▶ _SHORT EXERCISE_: Pull out, word for word, everything from the line containing "The image size is (301, 305)." down to the line containing "(x=30, y=60)", with both of those lines included. Omit the pictures from your answer.

▶ _DATASET EXTRACT_:
▼
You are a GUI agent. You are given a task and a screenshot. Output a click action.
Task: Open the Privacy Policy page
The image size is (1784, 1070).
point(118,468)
▲
▼
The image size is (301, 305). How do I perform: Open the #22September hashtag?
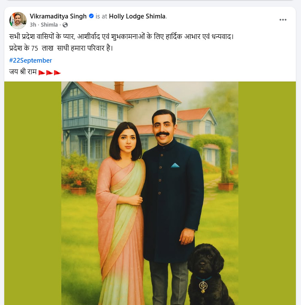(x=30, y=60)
▲
▼
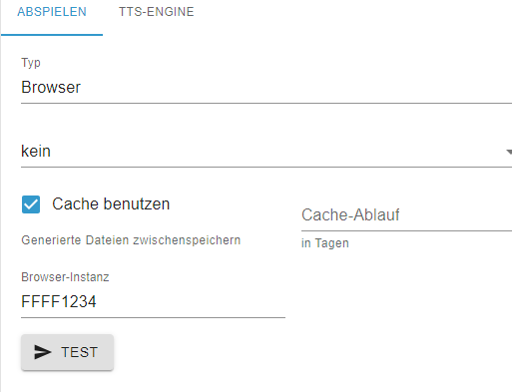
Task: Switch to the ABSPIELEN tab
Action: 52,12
▲
▶ _REPLY TO THE TASK_:
The image size is (301, 305). How do I perform: Open the #22September hashtag?
(x=30, y=60)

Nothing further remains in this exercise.